╔══

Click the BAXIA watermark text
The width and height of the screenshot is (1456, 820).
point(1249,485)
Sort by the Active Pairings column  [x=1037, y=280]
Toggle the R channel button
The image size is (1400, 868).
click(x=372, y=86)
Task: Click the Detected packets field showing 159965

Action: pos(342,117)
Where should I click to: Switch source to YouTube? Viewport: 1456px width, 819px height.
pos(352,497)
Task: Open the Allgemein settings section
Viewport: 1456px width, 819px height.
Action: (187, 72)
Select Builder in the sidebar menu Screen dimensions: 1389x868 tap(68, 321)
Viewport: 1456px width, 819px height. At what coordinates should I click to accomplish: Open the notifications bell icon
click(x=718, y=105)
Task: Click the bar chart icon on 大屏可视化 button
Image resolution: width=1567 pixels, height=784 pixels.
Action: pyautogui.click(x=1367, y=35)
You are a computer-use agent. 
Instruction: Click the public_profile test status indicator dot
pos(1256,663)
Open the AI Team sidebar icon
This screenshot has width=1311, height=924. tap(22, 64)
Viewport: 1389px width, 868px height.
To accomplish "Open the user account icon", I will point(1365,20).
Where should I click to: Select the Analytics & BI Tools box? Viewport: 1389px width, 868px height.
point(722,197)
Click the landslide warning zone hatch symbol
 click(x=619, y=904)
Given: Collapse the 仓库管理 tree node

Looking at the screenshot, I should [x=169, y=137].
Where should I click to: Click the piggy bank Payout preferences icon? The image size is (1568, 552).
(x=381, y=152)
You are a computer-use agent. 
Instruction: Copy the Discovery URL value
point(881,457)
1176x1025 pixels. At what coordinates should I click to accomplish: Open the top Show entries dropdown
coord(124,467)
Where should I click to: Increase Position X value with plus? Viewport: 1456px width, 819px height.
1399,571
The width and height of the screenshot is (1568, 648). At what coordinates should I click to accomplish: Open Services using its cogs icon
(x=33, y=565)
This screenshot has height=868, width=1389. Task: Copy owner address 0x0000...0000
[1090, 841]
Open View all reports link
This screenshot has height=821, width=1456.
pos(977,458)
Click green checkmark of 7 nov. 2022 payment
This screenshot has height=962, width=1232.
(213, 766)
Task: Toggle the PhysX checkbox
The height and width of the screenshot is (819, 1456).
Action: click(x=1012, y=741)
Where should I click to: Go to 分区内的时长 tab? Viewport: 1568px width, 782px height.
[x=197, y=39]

╚══

> **PROBLEM DESCRIPTION**
Please output the full listing one more time, exactly.

> **REPLY TO THE TASK**
Click the BAXIA watermark text
The width and height of the screenshot is (1456, 820).
point(1249,485)
Sort by the Active Pairings column  [x=1037, y=280]
Toggle the R channel button
The image size is (1400, 868).
click(x=372, y=86)
Task: Click the Detected packets field showing 159965

Action: pos(342,117)
Where should I click to: Switch source to YouTube? Viewport: 1456px width, 819px height.
pos(352,497)
Task: Open the Allgemein settings section
Viewport: 1456px width, 819px height.
Action: (187, 72)
Select Builder in the sidebar menu Screen dimensions: 1389x868 tap(68, 321)
Viewport: 1456px width, 819px height. At what coordinates should I click to accomplish: Open the notifications bell icon
click(x=718, y=105)
Task: Click the bar chart icon on 大屏可视化 button
Image resolution: width=1567 pixels, height=784 pixels.
Action: pyautogui.click(x=1367, y=35)
You are a computer-use agent. 
Instruction: Click the public_profile test status indicator dot
pos(1256,663)
Open the AI Team sidebar icon
This screenshot has width=1311, height=924. tap(22, 64)
Viewport: 1389px width, 868px height.
To accomplish "Open the user account icon", I will point(1365,20).
Where should I click to: Select the Analytics & BI Tools box? Viewport: 1389px width, 868px height.
point(722,197)
Click the landslide warning zone hatch symbol
 click(x=619, y=904)
Given: Collapse the 仓库管理 tree node

Looking at the screenshot, I should [x=169, y=137].
Where should I click to: Click the piggy bank Payout preferences icon? The image size is (1568, 552).
(x=381, y=152)
You are a computer-use agent. 
Instruction: Copy the Discovery URL value
point(881,457)
1176x1025 pixels. At what coordinates should I click to accomplish: Open the top Show entries dropdown
coord(124,467)
Where should I click to: Increase Position X value with plus? Viewport: 1456px width, 819px height.
1399,571
The width and height of the screenshot is (1568, 648). At what coordinates should I click to accomplish: Open Services using its cogs icon
(x=33, y=565)
This screenshot has height=868, width=1389. Task: Copy owner address 0x0000...0000
[1090, 841]
Open View all reports link
This screenshot has height=821, width=1456.
pos(977,458)
Click green checkmark of 7 nov. 2022 payment
This screenshot has height=962, width=1232.
(213, 766)
Task: Toggle the PhysX checkbox
The height and width of the screenshot is (819, 1456).
Action: click(x=1012, y=741)
Where should I click to: Go to 分区内的时长 tab? Viewport: 1568px width, 782px height.
[x=197, y=39]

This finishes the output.